Sunday 12 April 2015

Leaves here (and there)

I wonder how many individual leaves there are on our robinia frisia? Is this what a million looks like? It feels like a million, every autumn, as I pick them up off the carpet where I've walked them indoors, sweep them off the deck, furgle them out between the boards of the outside table, try to poke them out of the gaps in the decking timber. And that's not to mention the soggy masses lurking in the guttering, waiting to cause overflows when it rains. All this from just one tree!
So I feel for the residents of Chicago and, particularly, the people in charge of keeping the city tidy, because their streets are lined with them. Right through the CBD and into the suburbs, there are robinias - not frisia, but pseudoacacia, known locally as black locust - that lay down, come fall, carpets of orange leaves along the footpaths and roads, and in the corners of flights of steps. Since clearing them up wasn't my concern, I was delighted to see the broad sweeps of colour brightening the suburban streets of Old Town and Lincoln Park. I spent an afternoon there just wandering, trusting to serendipity which has always served me well, and discovered pretty three-storey houses, welcoming bars, a barber offering a 50% special during the Bears game, and unusual shops, one of which sells chocolate guns - even less use than a chocolate teaspoon but at least you have a choice of pistol or Colt 45.

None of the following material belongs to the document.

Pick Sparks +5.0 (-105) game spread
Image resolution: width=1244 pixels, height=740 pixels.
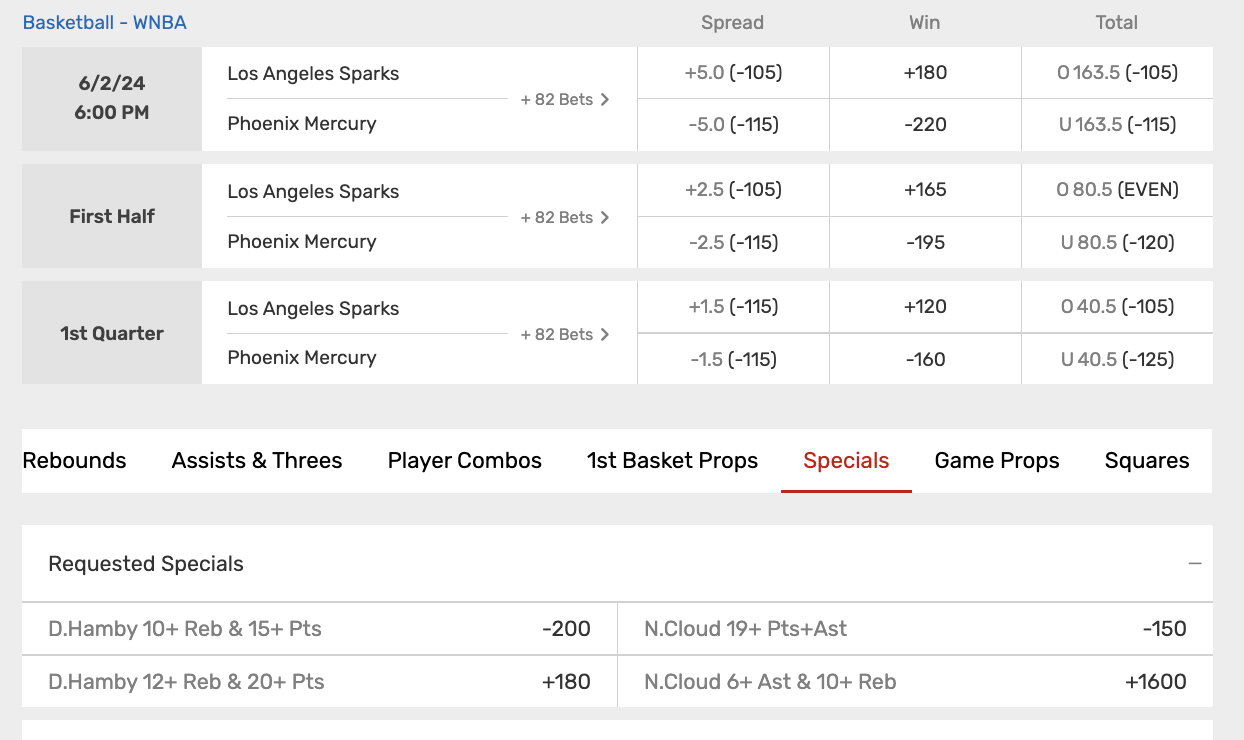733,73
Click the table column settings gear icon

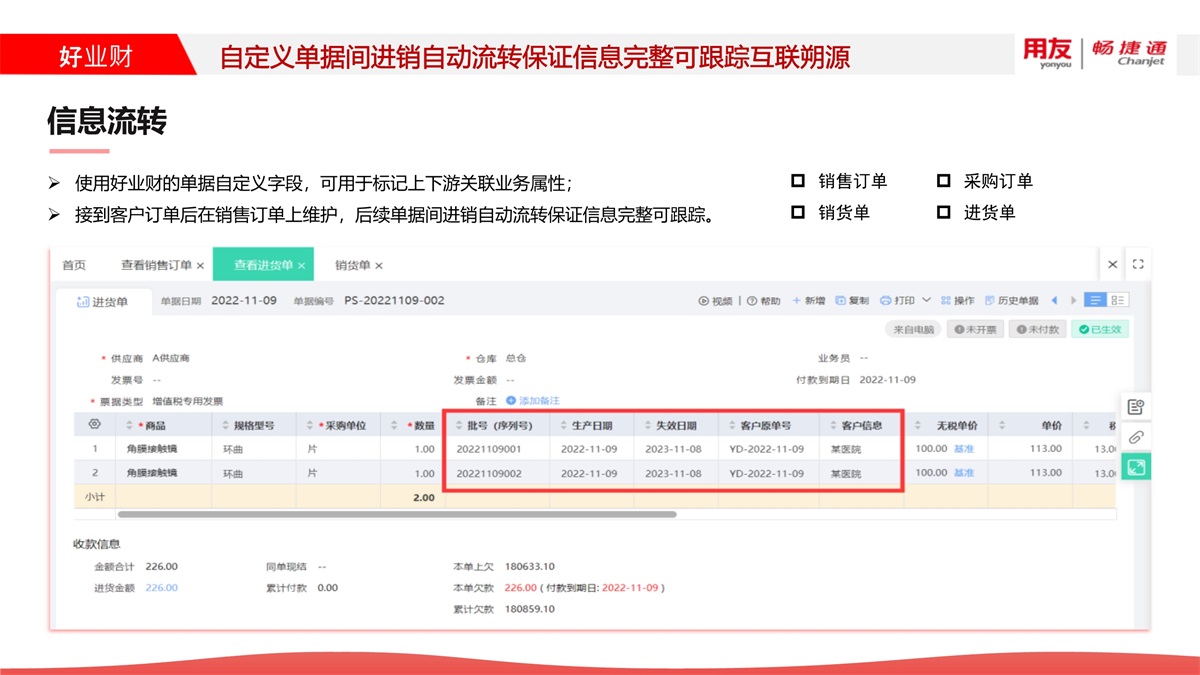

There was also quite a lot of Lincoln. Well, it was Lincoln Park after all, so you'd expect a large statue of the man, but his deathbed was in the nearby museum as well as his death mask and other personal items. He gets everywhere, that man. When I was looking up the tree I started this post with, amongst all the other information I learned that the young Abe spent a lot of time splitting rails and fence posts from black locust logs. I wouldn't be surprised to hear that back home he had to sweep up the leaves too.